What to work on:
Count the lines below with the string "computer" in them. Only the number should be given.

Data for this task:
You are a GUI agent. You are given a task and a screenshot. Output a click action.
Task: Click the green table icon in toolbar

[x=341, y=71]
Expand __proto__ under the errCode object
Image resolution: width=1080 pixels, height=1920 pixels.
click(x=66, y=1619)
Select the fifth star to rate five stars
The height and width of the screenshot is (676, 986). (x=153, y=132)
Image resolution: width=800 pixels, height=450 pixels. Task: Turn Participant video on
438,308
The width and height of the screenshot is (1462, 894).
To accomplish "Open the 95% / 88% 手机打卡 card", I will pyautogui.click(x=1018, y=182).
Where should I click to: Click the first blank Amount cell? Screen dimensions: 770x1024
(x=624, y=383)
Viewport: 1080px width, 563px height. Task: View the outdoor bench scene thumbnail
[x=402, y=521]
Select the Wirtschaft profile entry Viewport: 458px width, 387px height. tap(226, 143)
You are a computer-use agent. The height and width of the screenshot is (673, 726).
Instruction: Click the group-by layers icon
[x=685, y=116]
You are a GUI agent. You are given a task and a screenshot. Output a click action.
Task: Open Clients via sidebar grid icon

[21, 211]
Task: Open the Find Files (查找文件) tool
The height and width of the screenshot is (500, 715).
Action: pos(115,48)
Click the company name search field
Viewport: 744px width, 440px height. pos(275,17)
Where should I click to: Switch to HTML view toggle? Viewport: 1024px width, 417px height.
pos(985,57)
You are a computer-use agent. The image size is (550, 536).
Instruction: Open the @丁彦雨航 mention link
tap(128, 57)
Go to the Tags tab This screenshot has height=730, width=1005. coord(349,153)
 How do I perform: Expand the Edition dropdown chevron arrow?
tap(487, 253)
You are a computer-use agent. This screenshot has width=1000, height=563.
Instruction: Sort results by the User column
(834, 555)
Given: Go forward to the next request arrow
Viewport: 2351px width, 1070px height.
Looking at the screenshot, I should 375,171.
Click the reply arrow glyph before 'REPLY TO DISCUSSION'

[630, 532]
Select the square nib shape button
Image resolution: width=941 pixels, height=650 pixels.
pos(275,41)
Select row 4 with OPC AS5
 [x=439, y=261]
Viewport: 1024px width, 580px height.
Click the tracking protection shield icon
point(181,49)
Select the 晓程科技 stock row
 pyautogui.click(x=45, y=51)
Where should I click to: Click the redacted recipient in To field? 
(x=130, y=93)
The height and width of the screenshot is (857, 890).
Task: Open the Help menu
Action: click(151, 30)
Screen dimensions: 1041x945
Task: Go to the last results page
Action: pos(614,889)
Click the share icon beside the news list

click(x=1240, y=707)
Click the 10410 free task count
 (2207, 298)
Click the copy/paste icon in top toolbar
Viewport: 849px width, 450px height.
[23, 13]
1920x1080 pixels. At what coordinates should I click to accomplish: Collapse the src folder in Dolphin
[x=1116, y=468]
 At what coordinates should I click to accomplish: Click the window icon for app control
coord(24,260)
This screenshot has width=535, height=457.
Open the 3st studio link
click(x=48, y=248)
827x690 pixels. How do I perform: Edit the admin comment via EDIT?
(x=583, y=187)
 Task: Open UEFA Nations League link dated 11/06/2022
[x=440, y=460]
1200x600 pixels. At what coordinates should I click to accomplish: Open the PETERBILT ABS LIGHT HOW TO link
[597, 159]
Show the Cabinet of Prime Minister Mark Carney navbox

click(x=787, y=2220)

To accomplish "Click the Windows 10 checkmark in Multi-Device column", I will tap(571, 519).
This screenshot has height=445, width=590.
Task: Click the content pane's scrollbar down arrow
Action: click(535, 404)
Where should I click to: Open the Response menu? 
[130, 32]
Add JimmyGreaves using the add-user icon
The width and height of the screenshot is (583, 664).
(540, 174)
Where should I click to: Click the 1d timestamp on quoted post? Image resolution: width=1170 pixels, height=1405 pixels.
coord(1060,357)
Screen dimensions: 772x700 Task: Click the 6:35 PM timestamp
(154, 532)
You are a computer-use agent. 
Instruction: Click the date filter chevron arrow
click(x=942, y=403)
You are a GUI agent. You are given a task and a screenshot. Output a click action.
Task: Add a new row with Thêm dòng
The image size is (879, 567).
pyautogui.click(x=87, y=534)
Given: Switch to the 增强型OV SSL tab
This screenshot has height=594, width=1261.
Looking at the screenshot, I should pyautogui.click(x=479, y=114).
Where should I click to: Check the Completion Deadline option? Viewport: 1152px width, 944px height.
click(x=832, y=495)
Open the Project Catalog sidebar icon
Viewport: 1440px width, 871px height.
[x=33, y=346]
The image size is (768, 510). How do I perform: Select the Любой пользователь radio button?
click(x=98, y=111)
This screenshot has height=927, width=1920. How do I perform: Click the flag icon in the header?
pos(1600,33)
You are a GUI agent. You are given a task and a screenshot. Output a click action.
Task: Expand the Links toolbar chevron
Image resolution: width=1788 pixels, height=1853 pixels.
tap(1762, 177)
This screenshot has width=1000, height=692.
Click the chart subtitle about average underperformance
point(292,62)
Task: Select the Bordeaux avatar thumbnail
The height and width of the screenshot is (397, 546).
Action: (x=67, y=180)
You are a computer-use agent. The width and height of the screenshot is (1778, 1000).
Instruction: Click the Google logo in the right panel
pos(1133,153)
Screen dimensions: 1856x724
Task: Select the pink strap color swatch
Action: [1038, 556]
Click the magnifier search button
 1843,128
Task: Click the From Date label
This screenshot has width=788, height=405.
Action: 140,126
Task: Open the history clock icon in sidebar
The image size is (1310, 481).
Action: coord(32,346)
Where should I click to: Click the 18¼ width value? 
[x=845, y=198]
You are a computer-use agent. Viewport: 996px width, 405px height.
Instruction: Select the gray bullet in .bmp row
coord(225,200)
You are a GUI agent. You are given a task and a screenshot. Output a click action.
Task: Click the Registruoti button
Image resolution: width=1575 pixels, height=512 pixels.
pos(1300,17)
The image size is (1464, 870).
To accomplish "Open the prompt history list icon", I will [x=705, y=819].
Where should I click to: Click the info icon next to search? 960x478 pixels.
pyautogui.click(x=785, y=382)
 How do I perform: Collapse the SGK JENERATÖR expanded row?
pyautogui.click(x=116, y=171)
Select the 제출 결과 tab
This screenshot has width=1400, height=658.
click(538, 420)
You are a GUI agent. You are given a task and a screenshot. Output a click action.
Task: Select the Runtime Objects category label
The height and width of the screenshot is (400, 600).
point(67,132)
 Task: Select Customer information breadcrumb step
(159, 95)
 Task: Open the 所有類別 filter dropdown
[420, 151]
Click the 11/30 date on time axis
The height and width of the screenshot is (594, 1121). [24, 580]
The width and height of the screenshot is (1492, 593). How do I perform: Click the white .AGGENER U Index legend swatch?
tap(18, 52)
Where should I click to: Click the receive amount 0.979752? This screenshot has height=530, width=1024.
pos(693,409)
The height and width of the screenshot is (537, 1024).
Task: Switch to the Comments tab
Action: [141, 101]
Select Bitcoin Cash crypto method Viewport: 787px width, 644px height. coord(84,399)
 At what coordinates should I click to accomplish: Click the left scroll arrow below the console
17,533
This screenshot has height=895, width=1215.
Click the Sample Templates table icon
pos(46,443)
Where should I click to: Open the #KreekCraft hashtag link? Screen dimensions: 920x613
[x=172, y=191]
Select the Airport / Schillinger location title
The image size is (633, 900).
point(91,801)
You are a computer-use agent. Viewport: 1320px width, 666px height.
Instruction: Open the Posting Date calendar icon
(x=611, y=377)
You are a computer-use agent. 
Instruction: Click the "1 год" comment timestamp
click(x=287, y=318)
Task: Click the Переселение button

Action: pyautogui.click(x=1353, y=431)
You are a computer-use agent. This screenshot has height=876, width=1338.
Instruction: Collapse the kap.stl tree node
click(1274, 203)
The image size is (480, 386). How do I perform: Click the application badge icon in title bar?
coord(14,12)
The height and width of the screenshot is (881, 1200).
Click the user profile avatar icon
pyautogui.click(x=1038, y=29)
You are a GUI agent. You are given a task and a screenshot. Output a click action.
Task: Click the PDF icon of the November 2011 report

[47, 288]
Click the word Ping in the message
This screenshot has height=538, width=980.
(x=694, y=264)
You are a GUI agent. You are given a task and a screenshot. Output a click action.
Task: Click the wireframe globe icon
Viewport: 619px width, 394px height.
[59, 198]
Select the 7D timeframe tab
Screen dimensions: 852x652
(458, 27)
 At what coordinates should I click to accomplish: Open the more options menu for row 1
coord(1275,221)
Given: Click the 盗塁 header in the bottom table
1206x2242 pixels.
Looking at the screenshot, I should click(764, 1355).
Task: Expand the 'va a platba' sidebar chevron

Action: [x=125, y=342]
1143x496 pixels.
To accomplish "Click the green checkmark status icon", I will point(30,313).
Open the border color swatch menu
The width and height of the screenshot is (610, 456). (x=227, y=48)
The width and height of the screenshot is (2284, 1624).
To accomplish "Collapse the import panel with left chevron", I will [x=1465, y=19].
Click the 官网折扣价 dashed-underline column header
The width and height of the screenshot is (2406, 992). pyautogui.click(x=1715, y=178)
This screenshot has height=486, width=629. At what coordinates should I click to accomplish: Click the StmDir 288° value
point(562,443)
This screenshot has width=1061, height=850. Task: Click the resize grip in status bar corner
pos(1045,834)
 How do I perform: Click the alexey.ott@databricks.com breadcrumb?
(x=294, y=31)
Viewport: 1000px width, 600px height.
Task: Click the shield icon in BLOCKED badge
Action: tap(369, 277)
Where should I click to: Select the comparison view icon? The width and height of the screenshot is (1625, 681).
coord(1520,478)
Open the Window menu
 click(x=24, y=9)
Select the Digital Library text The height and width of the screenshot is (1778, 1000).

Response to this exercise:
9